Mokshagundam Visvesvaraya, the Dewan of Mysore said, role of the State was not to run industries. That was the private sector’s job. However, this did not mean leaving the task to them alone. The State had an active role in supporting the private sector. The starting of new industries calls for entrepreneurship and adventure. The private sector suffered from the fear that even the capital that was invested might be lost. Therefore, Visvesvaraya held that the government must itself start new industries on a pilot basis and hand them over to private hands when successful. We should look at PSUs in this light. Indian space and defense scientists have developed considerable ability in satellite delivery, imagery and communications. Agencies like Indian Space Research Organisation lack the commercial bent of mind to sell these services to buyers across the world. A PSU must be started to sell these services.
We have much scientific expertise in genetic and biotechnological research. But research in these areas is risky. One has to make a large number of experiments before some are successful. The investment required is very large. Indian private sector is not rising to the occasion. A PSU should be established to develop and commercialise these technologies. Let us set up a Monsanto in the public sector.
A new generation of internet is in the offing. The internet was developed with the assistance provided by the United States’ government. The Government of India should take the lead in this work. We can develop the new internet at a fraction of the cost of the United States. We should establish and Internet Development Corporation.
Most developing countries are having difficulty in understanding the rules of the WTO and presenting their cases. There is a need to establish a WTO Support Services Corporation to provide these services to other developing countries. We know that countries regularly engage lobbying firms in the United States to present their cases to the American pubic and policy makers. This company should provide similar services in the WTO. It may also have a legal wing to provide assistance in pleading their cases before the WTO dispute settlement boards.
There is much scarcity of information about the happenings on in the WTO. The corporation could bring out a series of journals to update the businessmen, exporters, government officials, attorneys, etc. about the latest developments. Such a corporation would give India much influence in molding the opinion of the developing countries. India has an immense potential in exports of labour intensive services like health and education.

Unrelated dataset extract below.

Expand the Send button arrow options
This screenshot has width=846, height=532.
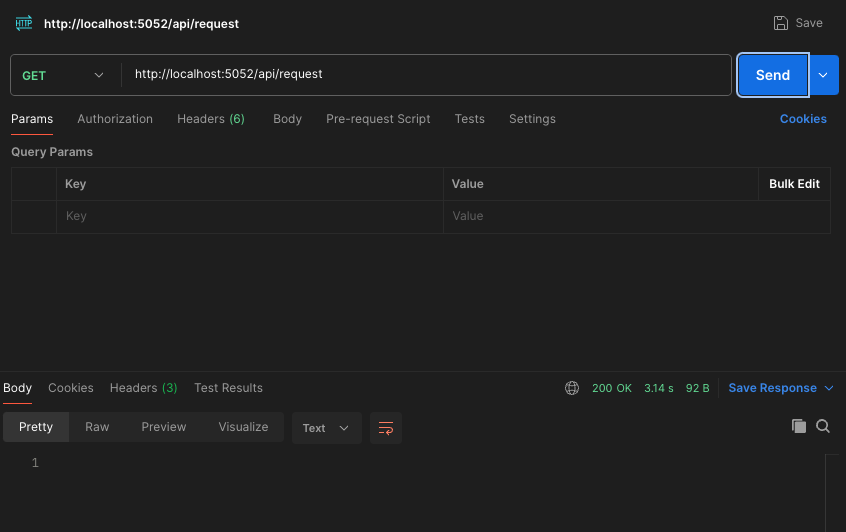coord(823,75)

But we are not able to sell these services. The tuition fee alone for a two-year master’s degree at London School of Economics is about Rs 15 lakh. It is easily possible to provide the same quality of education in India at half the price--including transport of the student. A PSU must be established to sell these services to the world. The job of the corporation would be to scrutinise the educational institutions and rate them--somewhat like CRISIL does for the share markets.
Then it should arrange for testing to be done by internationally renowned agencies like the Educational Testing Service of University of Michigan or by renowned institutes like IITs and IIMs or similar institutions abroad. It should then sell these services in select foreign destinations. The PSU should pick up the students in their home country, bring them to India, educate them, get internationally acceptable certification and place them. This would give a big boost to our education sector. The same holds for health services. It is cheaper to come to India and have a bypass surgery done than getting it done in the United States. There is a need to establish an Indian Education and Health Services Export Corporation.